Fat Fritz destroyed Stockfish!

Ozymandias · Post by **Ozymandias** » Mon Nov 18, 2019 9:36 am

Laskos wrote: ↑Mon Nov 18, 2019 1:25 amAnyway, it is fairly clear that Fat Fritz is in the same pool of main Lc0 zero runs, and if one wants to put it harshly, is just a crippled 42850 or T40B4_200. The supervised learning brought little even style wise.

This could mean that the zero approach is best for the project, or that the selection of games fed to the training wasn't optimal. In this case it's probably both. I know for a fact that people heavily underestimates what you need to create a good DB, the only other person I've come across who actually does what needs to be done, is Nelson Hernandez.

corres · Post by **corres** » Mon Nov 18, 2019 9:36 am

I think especially in the case of a relatively weak GPU (weaker than RTX 2080 Ti) during endgame Leela is weakened considerably if the time increment is too low (< 1 sec).

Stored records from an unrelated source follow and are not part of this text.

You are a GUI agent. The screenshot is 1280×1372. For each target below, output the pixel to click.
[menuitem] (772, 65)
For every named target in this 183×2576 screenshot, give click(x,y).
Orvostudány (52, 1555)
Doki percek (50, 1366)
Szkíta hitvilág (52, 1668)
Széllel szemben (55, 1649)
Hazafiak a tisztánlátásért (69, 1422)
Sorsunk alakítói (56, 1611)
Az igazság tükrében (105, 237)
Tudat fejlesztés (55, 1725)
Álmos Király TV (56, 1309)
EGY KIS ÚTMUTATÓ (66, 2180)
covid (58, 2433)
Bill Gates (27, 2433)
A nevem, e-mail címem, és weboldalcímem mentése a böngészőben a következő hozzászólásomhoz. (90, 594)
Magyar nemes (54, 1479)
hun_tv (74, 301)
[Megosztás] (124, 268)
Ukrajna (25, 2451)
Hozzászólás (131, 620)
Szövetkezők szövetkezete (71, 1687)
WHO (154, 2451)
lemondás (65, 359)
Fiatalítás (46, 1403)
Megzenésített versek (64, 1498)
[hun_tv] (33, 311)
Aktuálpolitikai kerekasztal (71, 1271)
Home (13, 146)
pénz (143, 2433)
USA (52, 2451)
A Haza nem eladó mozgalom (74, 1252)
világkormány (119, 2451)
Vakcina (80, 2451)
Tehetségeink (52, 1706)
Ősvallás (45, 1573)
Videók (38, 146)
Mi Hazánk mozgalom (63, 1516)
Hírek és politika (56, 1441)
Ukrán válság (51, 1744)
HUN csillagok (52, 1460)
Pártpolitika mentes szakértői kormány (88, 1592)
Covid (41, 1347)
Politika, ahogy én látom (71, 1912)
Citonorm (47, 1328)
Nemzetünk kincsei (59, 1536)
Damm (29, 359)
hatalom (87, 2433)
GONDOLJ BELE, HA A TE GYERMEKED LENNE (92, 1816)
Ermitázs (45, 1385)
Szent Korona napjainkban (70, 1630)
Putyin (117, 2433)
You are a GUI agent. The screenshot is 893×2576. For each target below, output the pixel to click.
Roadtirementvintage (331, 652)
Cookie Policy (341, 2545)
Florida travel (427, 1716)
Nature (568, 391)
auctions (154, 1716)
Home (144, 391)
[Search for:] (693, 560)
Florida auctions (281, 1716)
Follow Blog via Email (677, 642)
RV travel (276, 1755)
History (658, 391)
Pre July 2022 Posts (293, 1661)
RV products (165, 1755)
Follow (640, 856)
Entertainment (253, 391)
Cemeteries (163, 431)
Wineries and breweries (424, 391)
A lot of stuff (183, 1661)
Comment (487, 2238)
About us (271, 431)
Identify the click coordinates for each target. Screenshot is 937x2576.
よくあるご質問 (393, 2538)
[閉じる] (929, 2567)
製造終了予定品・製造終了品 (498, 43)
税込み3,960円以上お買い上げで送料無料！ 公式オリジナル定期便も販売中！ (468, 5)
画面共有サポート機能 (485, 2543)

Because of this it is more correct for Leele using some minutes plus (> 1 sec) / move Short Time Control.
Other note: Using ponder is correct only if the match is PC against PC and incorrect if the match is engine-engine because in the case of engine-engine the ponder disturb the calculation of the other engine.

George Tsavdaris · Post by **George Tsavdaris** » Mon Nov 18, 2019 10:30 am

Dann Corbit wrote: ↑Mon Nov 18, 2019 1:37 am Re: "The supervised learning brought little even style wise."
my impression is that fat fritz is clearly better than the average nn tactically and worse positionally.

I have no idea how this translates to games

My impression from seeing some 120+ games of Fat Fritz is exactly the same!!

Lion · Post by **Lion** » Mon Nov 18, 2019 10:49 am

George Tsavdaris wrote: ↑Sun Nov 17, 2019 7:16 pm Surely a nonsense title, but still its performance in this match was spectacular.
Of course too few games to conclude anything about their strength, but still Fat Fritz seems extremely strong!

Conditions:
Time control 1 minute + 1 second/move.
TCEC's Season 16 superfinal openings(50 so 100 games).
Stockfish dev (14 November 2019) with 30 cores on a Threadripper 2990WX 32cores/64 threads at 3.1 GHz.
Fat Fritz v266 with RTX 2080+2060 and 2 threads of the above 2990WX.
FatFritz(FF) was getting some 45 kN/s and Stockfish(SF) some 38 MN/s.
Full 3,4,5,6 and some 7 men syzygy TBs on NVME M.2 SSD.
I have chosen 30 cores for SF in order to get the same nodes per second ratio of SF/FF compared to TCEC so the performances could be similar to TCEC's.

Result:
FatFritz_v266 - Stockfish_141119, +19 -15 =66, 52.0-48.0, +14±40 Elo, LOS=75.4 %

In fact Chessbase with its 2 articles boycotted itself in promoting Fat Fritz!
As in the matches of the Chessbase articles, SF was having 16 000 000 N/s while FF 11 000 N/s.
If you compare this SF/FF N/s ratio is about 1.69 times bigger than what TCEC has for SF/T40_Leela so for SF/FF also(as T40's and FF's speed is similar as they use the same binary and nets are both 20x256).
So they gave a very big advantage to Stockfish over Fat Fritz compared to TCEC that they probably wanted to compare.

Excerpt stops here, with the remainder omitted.